> **TASK BRIEF**
Rewrite the part of the records that opens with the line containing "Apply the display filter arrow button" and closes with the line containing "Click the Next", swapping "font color" for "text color" and keeping every other character the same.

> **Stored records**
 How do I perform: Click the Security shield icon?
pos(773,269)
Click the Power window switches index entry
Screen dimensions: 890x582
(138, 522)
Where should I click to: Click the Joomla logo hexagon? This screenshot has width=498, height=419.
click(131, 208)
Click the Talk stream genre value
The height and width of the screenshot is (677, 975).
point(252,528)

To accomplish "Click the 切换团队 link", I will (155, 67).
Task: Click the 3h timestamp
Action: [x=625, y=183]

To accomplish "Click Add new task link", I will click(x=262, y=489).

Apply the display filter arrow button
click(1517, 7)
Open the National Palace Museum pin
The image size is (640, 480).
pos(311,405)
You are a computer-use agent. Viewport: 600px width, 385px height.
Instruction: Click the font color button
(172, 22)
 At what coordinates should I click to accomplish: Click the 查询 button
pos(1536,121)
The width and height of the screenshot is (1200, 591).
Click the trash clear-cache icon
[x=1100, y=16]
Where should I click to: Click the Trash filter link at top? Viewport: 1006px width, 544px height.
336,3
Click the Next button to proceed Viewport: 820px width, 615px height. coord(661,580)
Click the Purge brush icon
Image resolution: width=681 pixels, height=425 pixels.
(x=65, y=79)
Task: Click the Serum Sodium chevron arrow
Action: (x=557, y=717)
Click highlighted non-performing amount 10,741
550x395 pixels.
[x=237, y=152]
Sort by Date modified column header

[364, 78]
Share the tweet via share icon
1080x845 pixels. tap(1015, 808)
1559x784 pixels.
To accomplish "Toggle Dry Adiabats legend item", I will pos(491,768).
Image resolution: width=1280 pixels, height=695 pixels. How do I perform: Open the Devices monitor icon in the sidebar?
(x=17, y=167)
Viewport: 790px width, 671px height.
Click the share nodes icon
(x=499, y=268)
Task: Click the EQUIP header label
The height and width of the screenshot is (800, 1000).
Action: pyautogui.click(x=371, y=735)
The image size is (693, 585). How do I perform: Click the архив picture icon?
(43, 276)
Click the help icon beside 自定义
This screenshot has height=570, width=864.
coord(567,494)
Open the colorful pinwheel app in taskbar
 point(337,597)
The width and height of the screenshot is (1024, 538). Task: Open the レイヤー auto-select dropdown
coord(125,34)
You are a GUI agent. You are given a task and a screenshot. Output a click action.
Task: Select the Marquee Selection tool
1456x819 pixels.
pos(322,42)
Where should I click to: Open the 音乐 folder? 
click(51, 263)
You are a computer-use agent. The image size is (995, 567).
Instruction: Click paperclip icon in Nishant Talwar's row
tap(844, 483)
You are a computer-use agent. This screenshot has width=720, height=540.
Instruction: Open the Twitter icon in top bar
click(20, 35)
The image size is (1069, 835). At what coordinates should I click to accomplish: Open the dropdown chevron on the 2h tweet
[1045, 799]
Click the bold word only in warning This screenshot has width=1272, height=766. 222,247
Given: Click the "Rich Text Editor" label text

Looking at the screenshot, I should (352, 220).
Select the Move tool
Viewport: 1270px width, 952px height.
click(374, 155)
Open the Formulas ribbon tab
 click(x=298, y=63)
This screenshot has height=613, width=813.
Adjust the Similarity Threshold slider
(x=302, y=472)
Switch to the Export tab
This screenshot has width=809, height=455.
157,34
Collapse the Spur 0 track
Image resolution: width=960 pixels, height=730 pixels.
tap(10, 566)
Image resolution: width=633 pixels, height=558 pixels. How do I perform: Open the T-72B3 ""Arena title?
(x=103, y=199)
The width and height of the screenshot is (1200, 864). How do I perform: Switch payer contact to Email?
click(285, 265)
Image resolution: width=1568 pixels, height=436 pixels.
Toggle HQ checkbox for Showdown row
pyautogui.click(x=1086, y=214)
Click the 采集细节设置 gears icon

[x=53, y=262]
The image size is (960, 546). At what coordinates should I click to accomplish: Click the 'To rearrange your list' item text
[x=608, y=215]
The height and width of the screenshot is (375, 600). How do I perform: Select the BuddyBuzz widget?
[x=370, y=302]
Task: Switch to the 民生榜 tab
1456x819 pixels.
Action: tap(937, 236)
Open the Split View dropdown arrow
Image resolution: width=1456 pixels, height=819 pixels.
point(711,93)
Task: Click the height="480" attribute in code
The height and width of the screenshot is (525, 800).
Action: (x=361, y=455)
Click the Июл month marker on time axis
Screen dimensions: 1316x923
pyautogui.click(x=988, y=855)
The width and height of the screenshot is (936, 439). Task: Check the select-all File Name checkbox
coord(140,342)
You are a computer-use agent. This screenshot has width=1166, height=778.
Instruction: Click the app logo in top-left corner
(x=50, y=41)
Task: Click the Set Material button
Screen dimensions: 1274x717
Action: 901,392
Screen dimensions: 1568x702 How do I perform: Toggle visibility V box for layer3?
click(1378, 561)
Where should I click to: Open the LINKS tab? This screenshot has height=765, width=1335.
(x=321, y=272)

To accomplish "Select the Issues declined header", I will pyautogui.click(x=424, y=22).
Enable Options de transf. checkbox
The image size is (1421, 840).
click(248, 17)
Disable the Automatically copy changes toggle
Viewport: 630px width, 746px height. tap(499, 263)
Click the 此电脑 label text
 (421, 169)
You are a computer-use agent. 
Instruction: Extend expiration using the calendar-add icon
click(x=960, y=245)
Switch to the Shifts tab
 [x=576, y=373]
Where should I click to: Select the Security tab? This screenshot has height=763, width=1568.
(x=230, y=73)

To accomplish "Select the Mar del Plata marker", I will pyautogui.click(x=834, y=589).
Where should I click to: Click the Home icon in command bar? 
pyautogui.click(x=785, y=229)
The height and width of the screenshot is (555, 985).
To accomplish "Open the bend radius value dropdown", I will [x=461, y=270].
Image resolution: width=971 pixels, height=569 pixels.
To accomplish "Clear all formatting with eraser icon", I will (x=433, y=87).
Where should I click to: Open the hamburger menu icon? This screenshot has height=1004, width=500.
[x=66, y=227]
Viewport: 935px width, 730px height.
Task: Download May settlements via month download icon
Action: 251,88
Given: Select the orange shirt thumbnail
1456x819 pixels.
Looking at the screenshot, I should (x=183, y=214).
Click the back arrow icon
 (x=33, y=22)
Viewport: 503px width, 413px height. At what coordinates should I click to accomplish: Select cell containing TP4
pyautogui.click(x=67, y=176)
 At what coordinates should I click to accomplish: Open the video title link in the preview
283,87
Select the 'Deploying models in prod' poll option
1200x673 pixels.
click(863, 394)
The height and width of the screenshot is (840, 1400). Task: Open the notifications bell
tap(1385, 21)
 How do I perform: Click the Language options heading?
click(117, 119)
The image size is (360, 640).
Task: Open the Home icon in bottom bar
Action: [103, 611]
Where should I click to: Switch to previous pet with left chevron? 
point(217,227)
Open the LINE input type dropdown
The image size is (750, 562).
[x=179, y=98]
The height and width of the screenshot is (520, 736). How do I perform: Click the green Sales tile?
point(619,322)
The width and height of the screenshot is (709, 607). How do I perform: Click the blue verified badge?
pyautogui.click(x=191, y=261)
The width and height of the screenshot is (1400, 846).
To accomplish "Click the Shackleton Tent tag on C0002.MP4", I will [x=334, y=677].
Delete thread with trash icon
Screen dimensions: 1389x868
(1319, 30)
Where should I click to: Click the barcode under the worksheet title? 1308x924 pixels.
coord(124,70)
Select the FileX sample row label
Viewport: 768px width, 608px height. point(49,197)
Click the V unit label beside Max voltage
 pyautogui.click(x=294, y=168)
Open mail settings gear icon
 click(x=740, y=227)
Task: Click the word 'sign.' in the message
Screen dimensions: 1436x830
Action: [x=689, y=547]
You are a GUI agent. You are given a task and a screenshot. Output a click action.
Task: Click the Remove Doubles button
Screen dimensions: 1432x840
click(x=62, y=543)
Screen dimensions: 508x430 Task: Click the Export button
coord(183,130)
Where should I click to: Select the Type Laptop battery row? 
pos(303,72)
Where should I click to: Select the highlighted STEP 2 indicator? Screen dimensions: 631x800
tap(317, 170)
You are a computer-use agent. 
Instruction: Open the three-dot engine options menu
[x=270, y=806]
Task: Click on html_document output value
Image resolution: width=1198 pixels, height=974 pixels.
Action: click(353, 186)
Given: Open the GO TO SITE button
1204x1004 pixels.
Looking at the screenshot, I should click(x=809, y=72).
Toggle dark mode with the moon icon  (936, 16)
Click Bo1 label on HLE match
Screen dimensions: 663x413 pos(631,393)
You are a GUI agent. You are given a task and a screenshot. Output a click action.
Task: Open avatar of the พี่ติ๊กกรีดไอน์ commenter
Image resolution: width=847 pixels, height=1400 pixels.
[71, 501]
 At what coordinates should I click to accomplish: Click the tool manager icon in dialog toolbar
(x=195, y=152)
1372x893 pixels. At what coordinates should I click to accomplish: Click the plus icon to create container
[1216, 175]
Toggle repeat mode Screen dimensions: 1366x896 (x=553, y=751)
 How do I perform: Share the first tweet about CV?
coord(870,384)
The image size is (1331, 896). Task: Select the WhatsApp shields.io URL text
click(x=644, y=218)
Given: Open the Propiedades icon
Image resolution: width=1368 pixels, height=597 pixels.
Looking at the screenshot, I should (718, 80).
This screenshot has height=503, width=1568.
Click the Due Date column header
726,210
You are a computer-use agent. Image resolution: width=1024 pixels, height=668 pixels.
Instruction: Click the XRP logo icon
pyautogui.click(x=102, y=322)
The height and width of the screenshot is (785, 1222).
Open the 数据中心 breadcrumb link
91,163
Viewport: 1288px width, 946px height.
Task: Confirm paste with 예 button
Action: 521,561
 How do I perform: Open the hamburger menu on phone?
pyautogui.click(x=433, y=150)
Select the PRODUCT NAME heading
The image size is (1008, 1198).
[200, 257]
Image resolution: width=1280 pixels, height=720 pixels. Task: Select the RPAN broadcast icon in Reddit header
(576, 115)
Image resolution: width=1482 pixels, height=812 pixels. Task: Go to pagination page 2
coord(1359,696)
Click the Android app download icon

> **ANSWER IN FULL**
Apply the display filter arrow button
click(1517, 7)
Open the National Palace Museum pin
The image size is (640, 480).
pos(311,405)
You are a computer-use agent. Viewport: 600px width, 385px height.
Instruction: Click the text color button
(172, 22)
 At what coordinates should I click to accomplish: Click the 查询 button
pos(1536,121)
The width and height of the screenshot is (1200, 591).
Click the trash clear-cache icon
[x=1100, y=16]
Where should I click to: Click the Trash filter link at top? Viewport: 1006px width, 544px height.
336,3
Click the Next button to proceed Viewport: 820px width, 615px height. coord(661,580)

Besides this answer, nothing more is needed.